The map your characters move on is a grid. You take turns moving all of your characters and using abilities and attacks, then the other team takes a turn. That is Fire Emblem. Add to that a cover system depending on where you are standing relative to your opponents, which decreases your chance to be hit, and you have XCOM.
Now add to this mix some dry humour, changing dialogue, cartoony style, and you’ve reached Fort Triumph.
In this classic tactical RPG, your individual characters level up as you fight. With each level they gain a new random ability (which you choose from out of two) and some more stats. These abilities range from a charge attack that rushes down fences and obstacles, to a fireball that, well, sets everything on fire.
The biggest difference between Fort Triumph and other tactical RPGs is the heavy interaction with the environment, so much so you use it to fight. Part of this game’s originality and difficulty comes from how hard you are punished for bad positioning. Imagine this: you’re pushing forward with one of your characters, charging through four enemies and thinking how cool and strategic that move was… only to watch your character die to everything else in the room.
The other part of its difficulty comes from the fact that as you progress through a level, you have to push forward into the areas that you have just partly destroyed to defeat the previous group of baddies. This means that you no longer have the cover options available to you that are really needed. But you can’t just not break things, as that is the best way to move through the levels.
I loved the character design, despite the fact to some people they might be a bit stereotypical. They are exactly how I pictured people playing an equivalent D&D character. You have the no-nonsense Paladin, the Edge-Lord Rogue, the Broken-English Barbarian and the Wizard that is just trying to make her way through life.
As you progress through the levels, you can pick up some new allies along the way. For instance, you befriend one of the Golbins terrorising the village who swears that he isn’t the real bad guy. It’s the even bigger bad guy making him do this. He then proceeds to join you and becomes a part of your team.

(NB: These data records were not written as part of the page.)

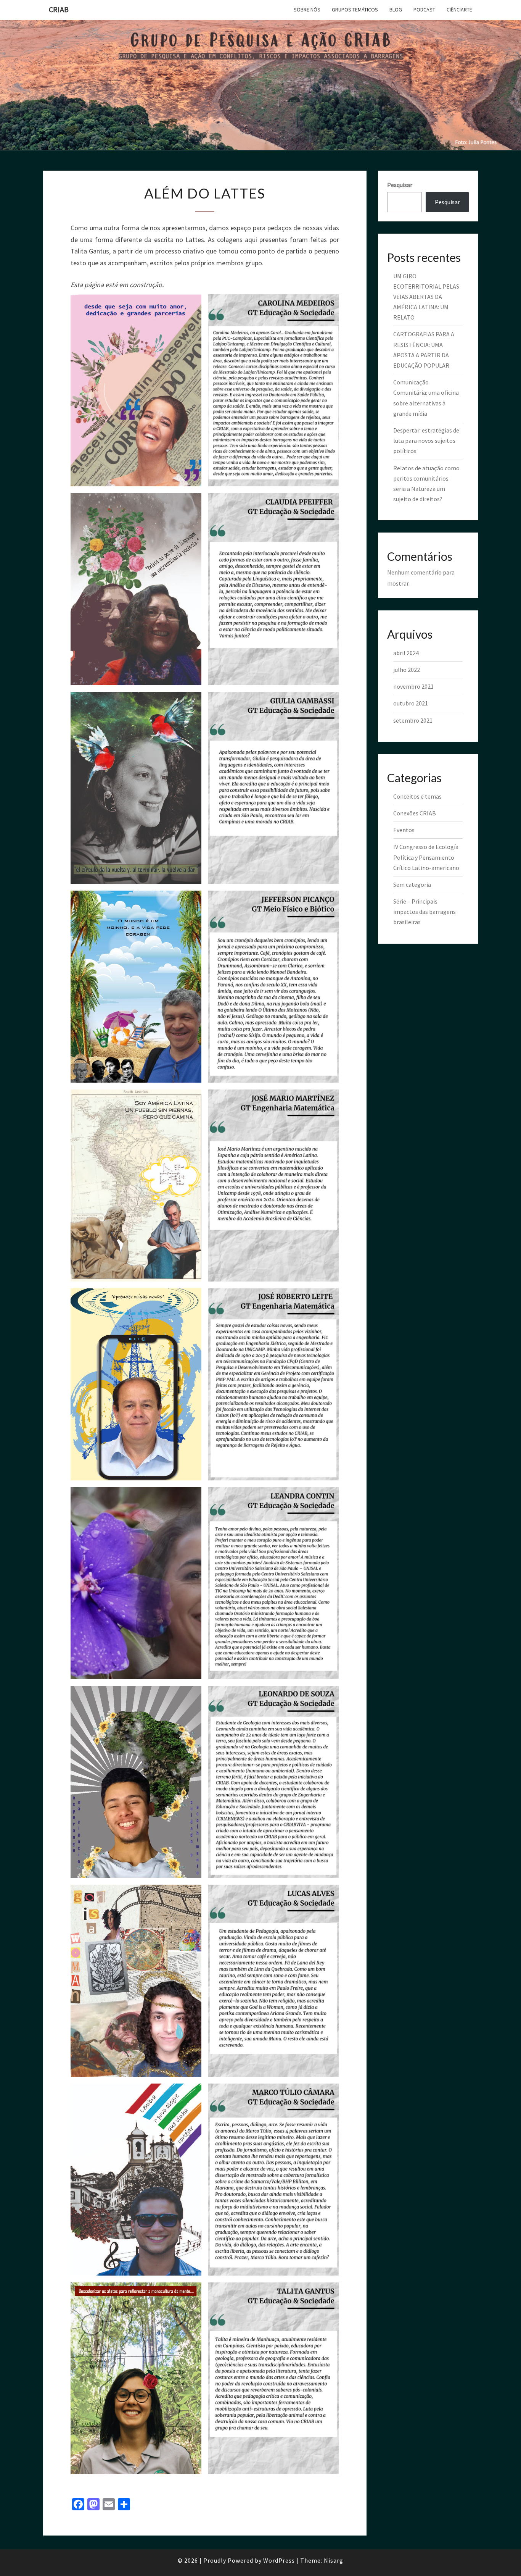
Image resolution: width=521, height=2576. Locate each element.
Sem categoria (412, 884)
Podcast (424, 9)
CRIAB (59, 9)
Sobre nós (307, 9)
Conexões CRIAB (414, 813)
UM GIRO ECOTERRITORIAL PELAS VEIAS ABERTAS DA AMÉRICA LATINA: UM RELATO (426, 296)
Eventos (404, 830)
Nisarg (333, 2560)
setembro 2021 (413, 720)
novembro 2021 (413, 686)
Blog (395, 9)
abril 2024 (406, 653)
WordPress (279, 2560)
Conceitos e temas (417, 796)
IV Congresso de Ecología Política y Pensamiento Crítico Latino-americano (426, 857)
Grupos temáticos (355, 9)
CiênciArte (459, 9)
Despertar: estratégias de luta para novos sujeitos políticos (426, 440)
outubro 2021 (410, 703)
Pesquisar (399, 185)
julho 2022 (406, 669)
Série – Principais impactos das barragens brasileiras (424, 911)
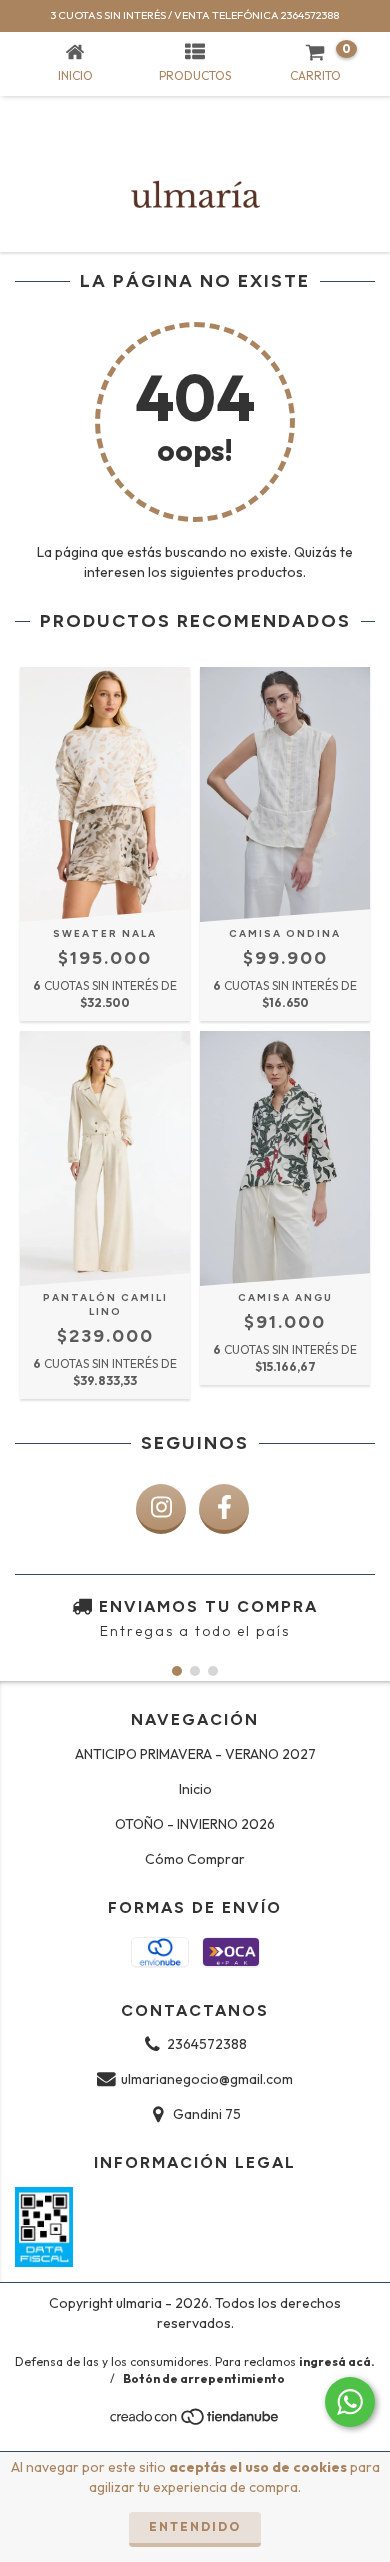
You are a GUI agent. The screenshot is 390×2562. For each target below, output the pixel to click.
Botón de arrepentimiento (204, 2378)
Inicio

This game did take me some time to get into the swing of things. Just on classical difficulty, it took me a solid 17 attempts to succeed on the first level. After finally beating it and losing two of my characters, I then realised that those characters stay dead. With only two characters remaining to progress to the second, and arguably harder level, I decided to start afresh after ten or so attempts. This game offers a refreshing and pretty fun challenge, guaranteeing lots of laughs along the way. Fun fact: the dialogue between characters switched depending on which characters were still alive, leading to some fairly silly lines. The whole game is filled with a sense of adventure and fun, and it definitely feels like the developers had a blast making it.
I give this game 4.5 quacks out of 5.
Fort Triumph is currently available on Steam for Early Access. As an indie game that focuses on its players, I would highly recommend giving Fort Triumph a shot yourself.